I dont post here often enough for anyone to likely remember anything about it, but Ive got a question regarding my Mortal Core project.
The cental point of the system is that "magic" runs on storylogic, and everyone is trying to out meta and out genre savy their way to effectual superhumanism through narrative significance. To abstract this, ive been using six stats to represent a character's "archetype", which determines what kinds of benifits they get from magic and what kinds of events they can try to force through their personal narrative.

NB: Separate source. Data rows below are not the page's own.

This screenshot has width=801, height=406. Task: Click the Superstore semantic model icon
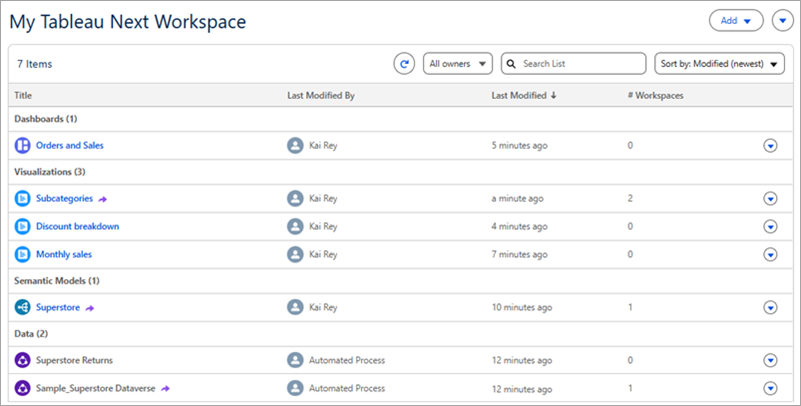click(x=23, y=308)
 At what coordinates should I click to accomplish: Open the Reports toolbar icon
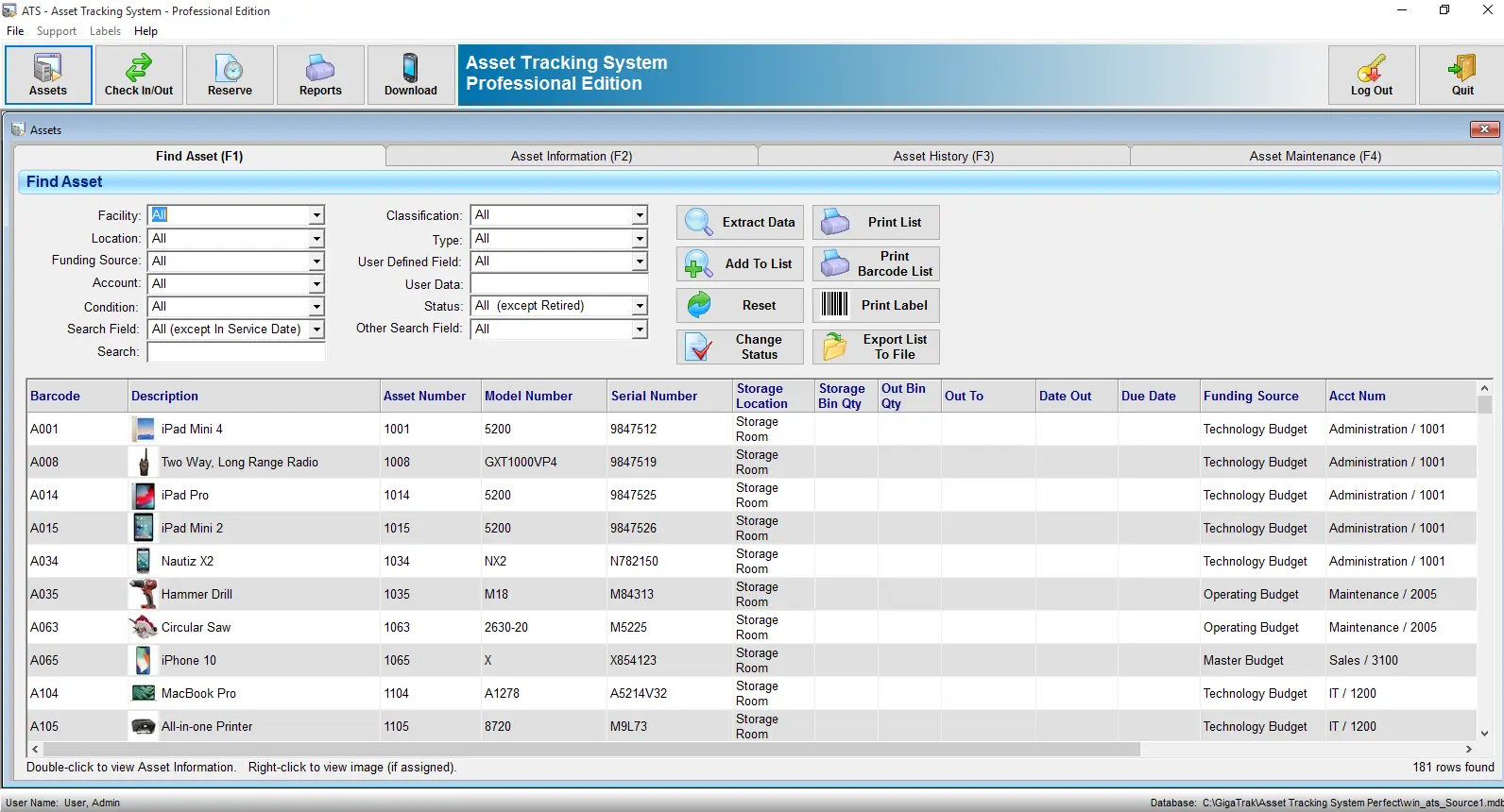point(320,67)
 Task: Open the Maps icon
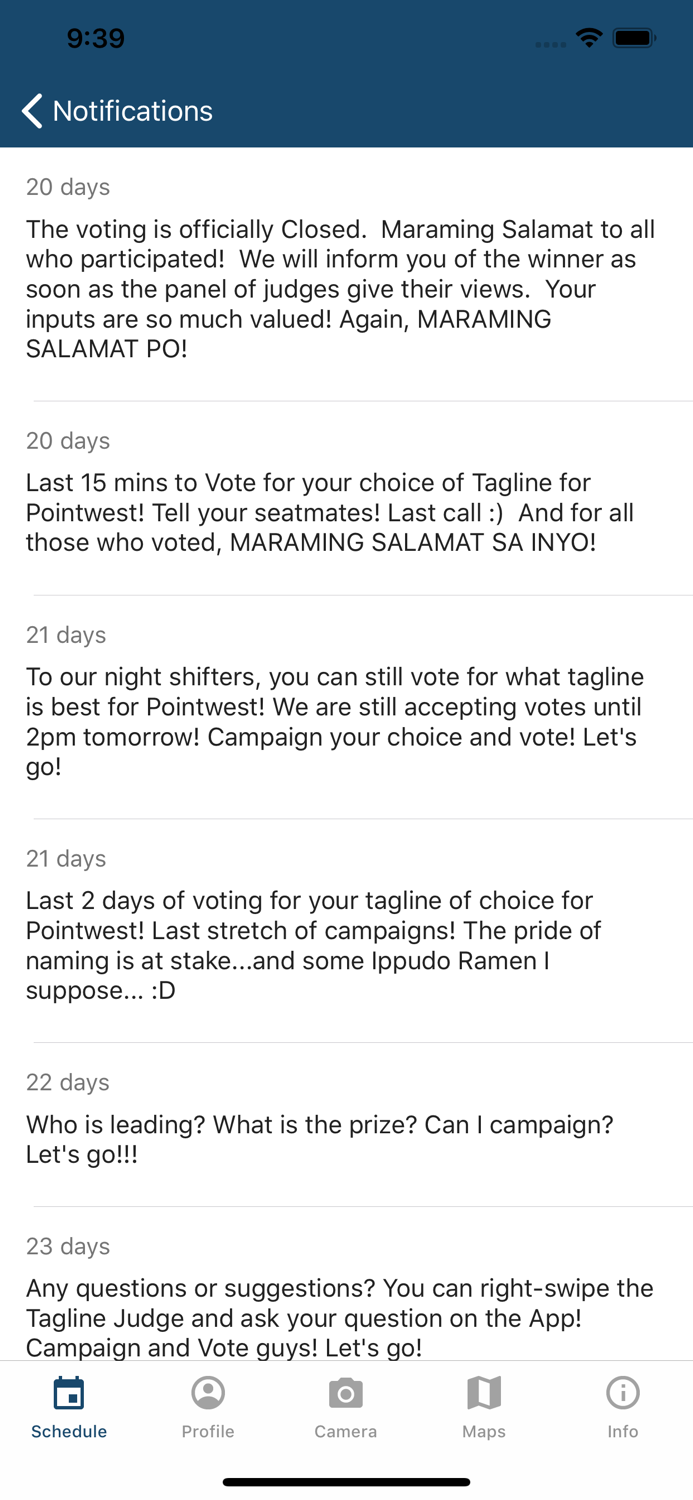484,1393
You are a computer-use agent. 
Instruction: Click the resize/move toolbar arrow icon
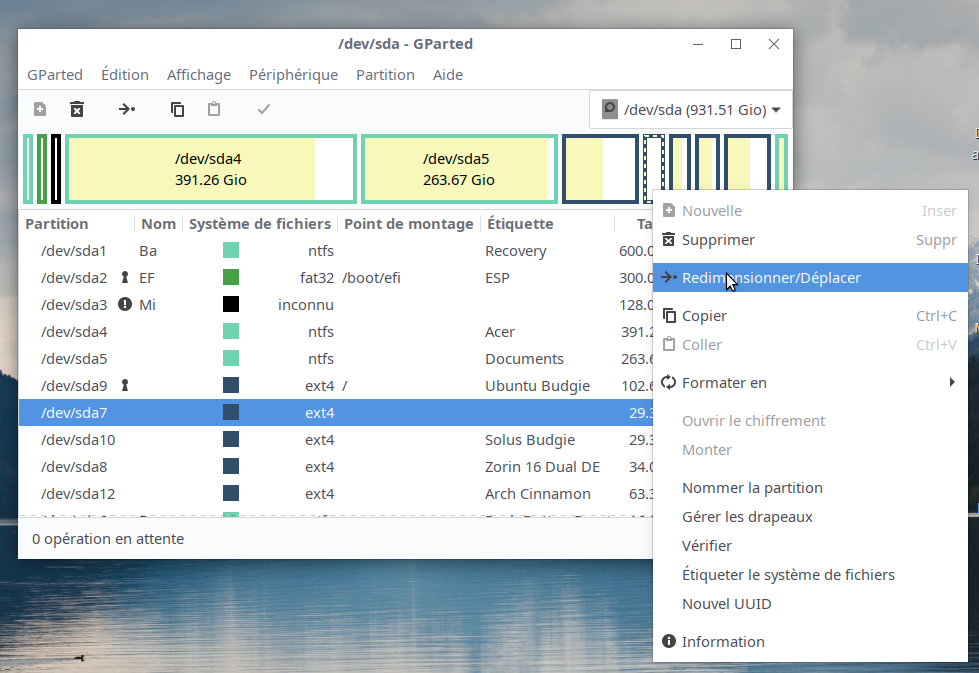tap(127, 109)
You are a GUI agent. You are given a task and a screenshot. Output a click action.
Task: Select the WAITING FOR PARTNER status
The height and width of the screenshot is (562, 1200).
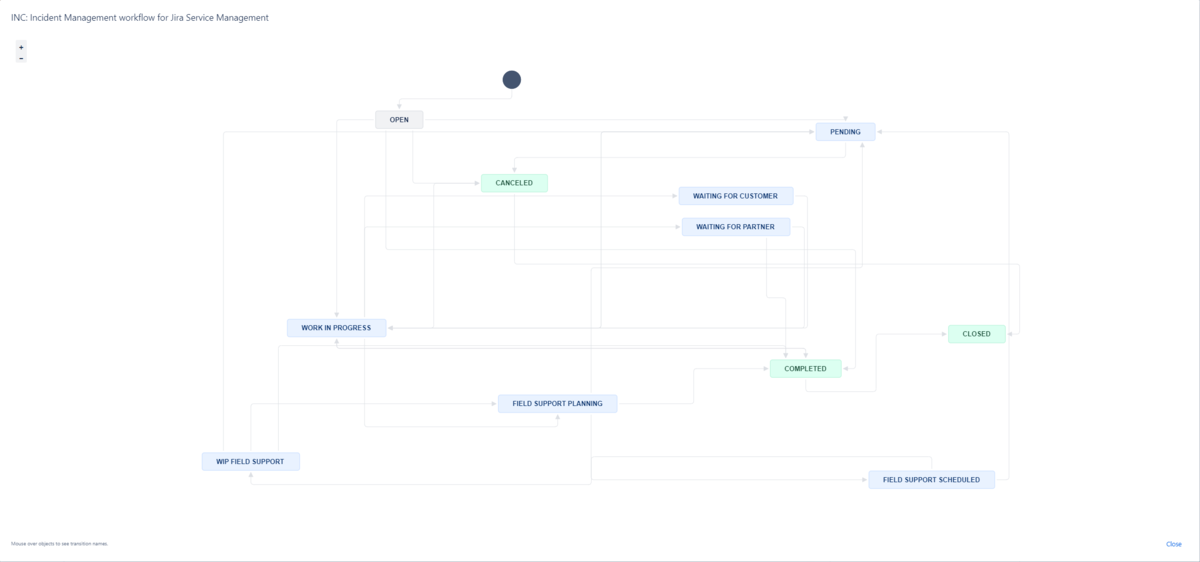[x=735, y=227]
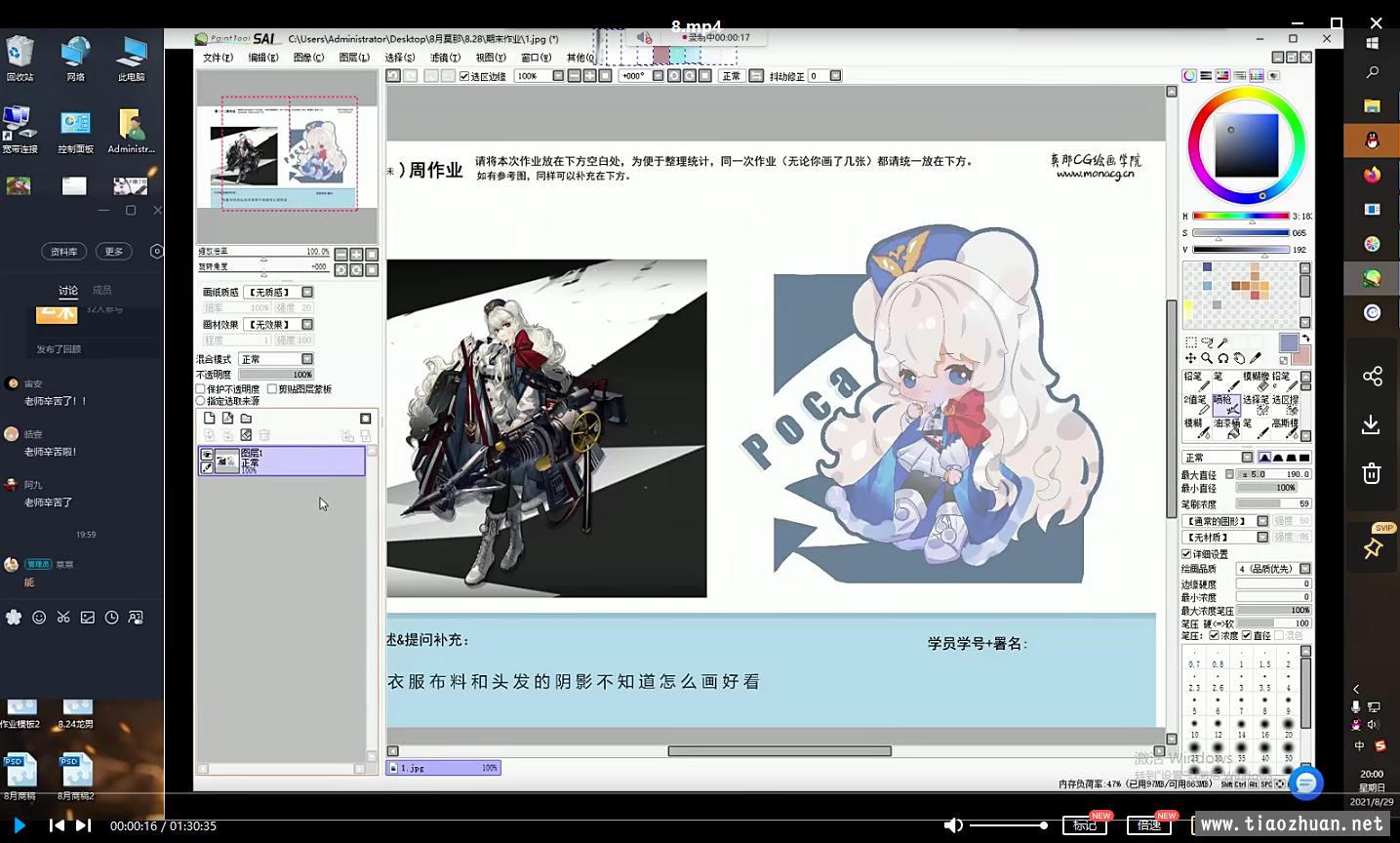Select the 喷枪 airbrush brush
The width and height of the screenshot is (1400, 843).
point(1226,405)
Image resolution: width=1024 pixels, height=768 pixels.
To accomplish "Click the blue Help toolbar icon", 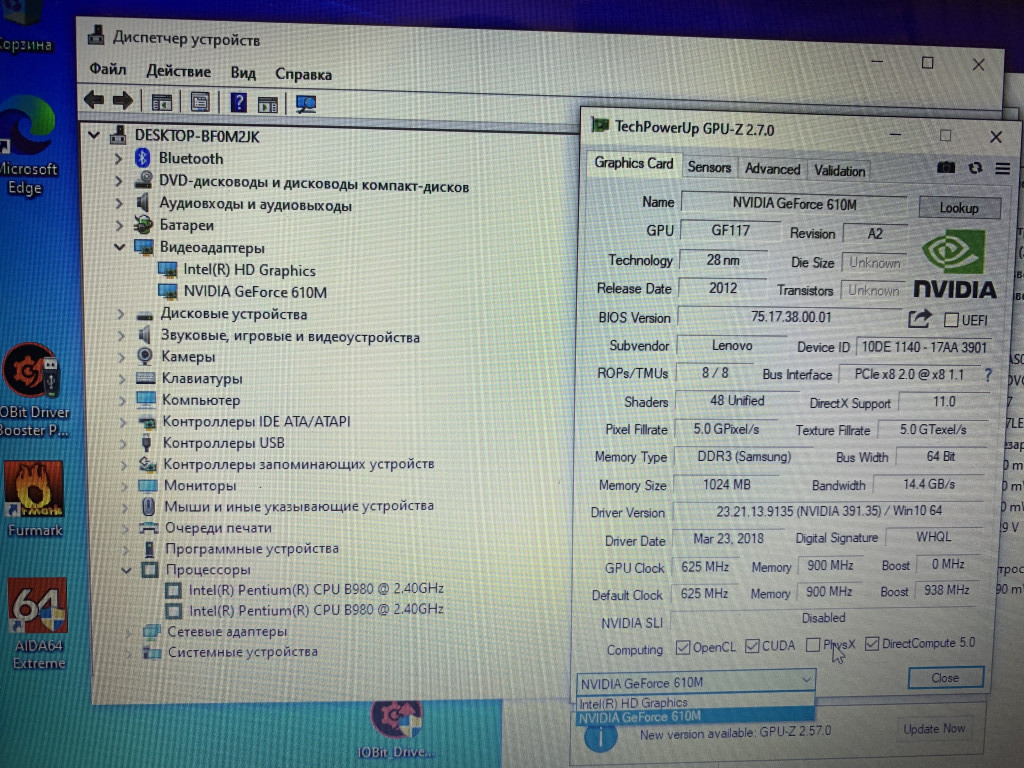I will tap(239, 101).
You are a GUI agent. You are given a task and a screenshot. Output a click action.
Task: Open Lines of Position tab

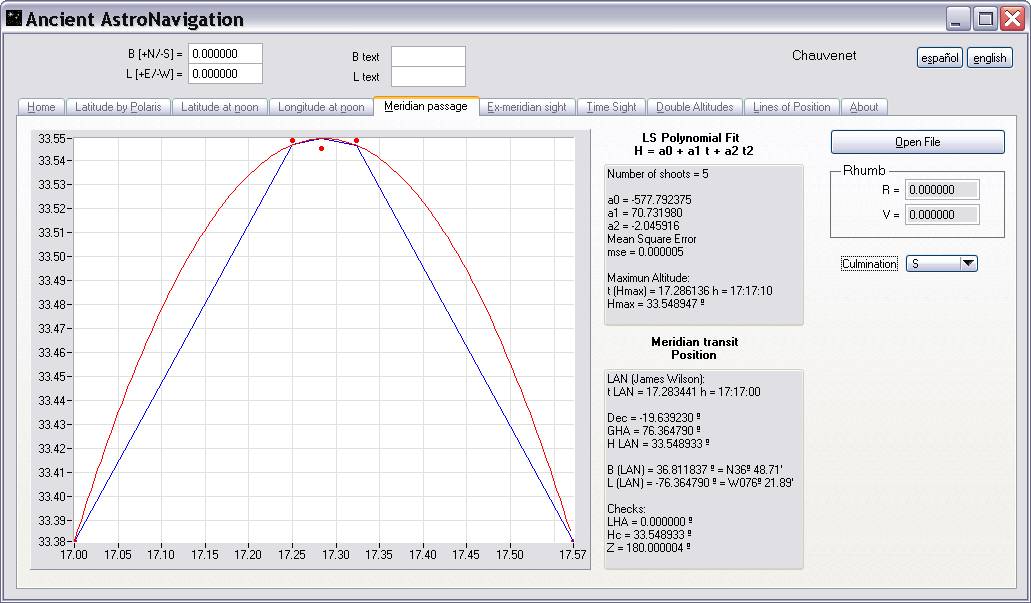pos(791,107)
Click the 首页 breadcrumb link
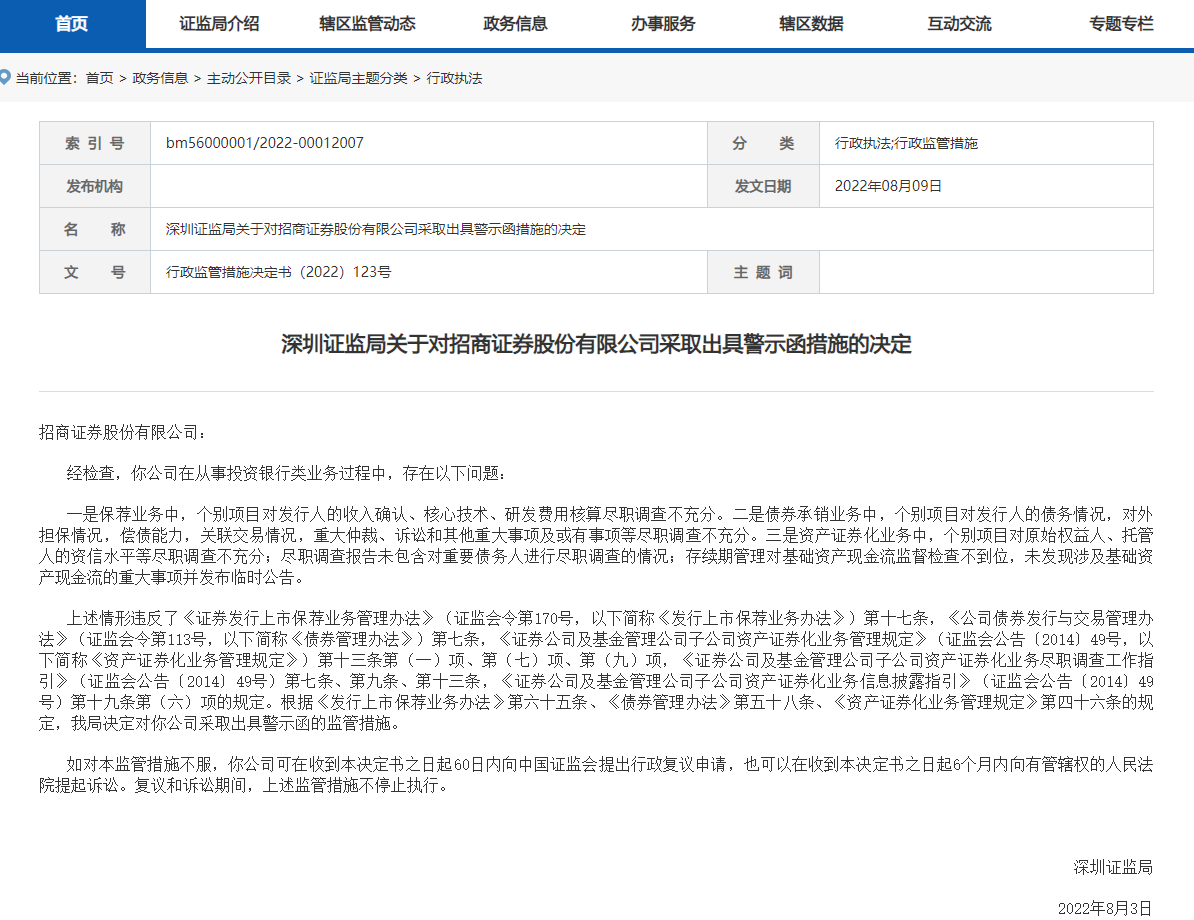1194x920 pixels. (99, 78)
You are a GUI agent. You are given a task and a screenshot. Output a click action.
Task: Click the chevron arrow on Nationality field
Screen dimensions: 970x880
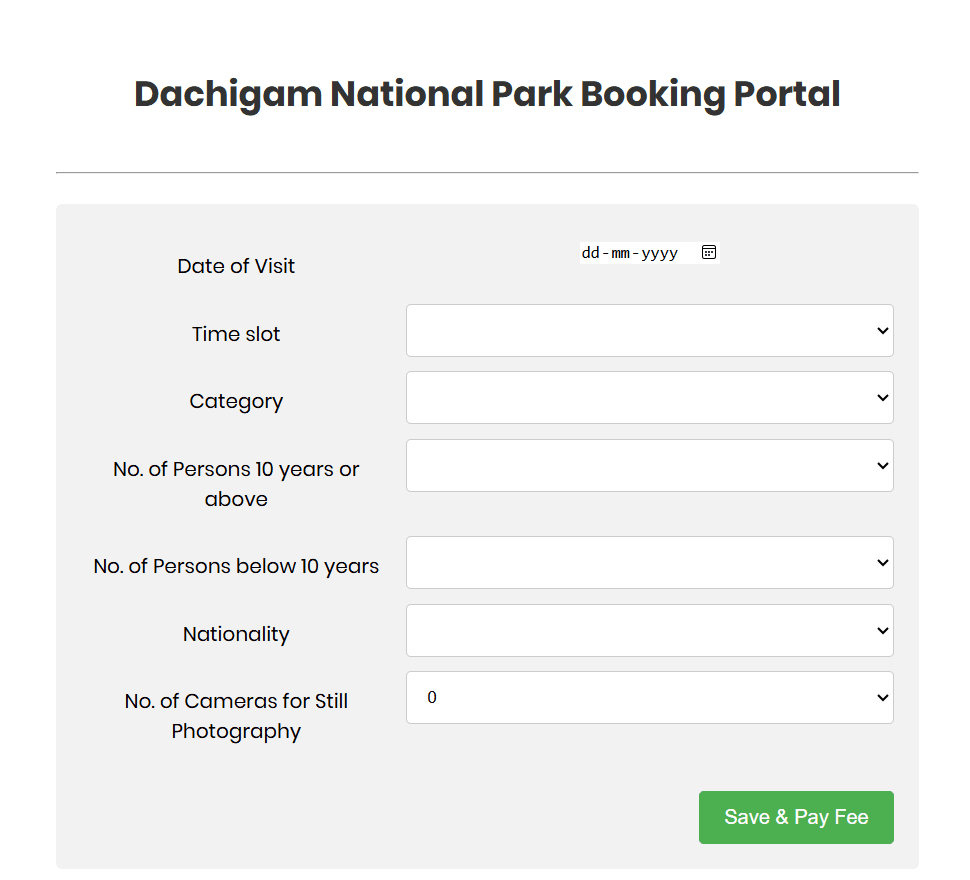pyautogui.click(x=882, y=631)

Right now the stats are as follows:
>Good
The quality of safty extended to communal human values and the lives of those who follow them. Not consistantly powerful, providing minor benefits to quality of life and aiding slightly is the consolidation of groups, but overwhelmingly effective against evil narratives.
>Evil
The quality of independent power, and as an extension, threat to others. The exact opposite of good, evil is very consistantly powerful, but beware of heroes.
>grit
The quality of masculinity, aggression, violence, and resolve. Tends to empower fighters in a variety of ways not always relative to violence.
>appeal
The quality of coolness, attractiveness, and magnetism. Empowers charisma chiefly, but also can change the rules of reality in small ways to benefit the "rule of cool"
>reason
The qulaity of realism, wisdom, and practicality. Effectively antimagic.
>enigma
Catchall for mysterious or fantastic qualities that may be common conventions in fiction but have no real grounding in reality. Conventional magic goes here, as does subterfuge and sometimes terror.
What do you guys think of these categories? Do I need more to cover all the common cenventions of fiction? Do you think some are too generalized and need to be split up?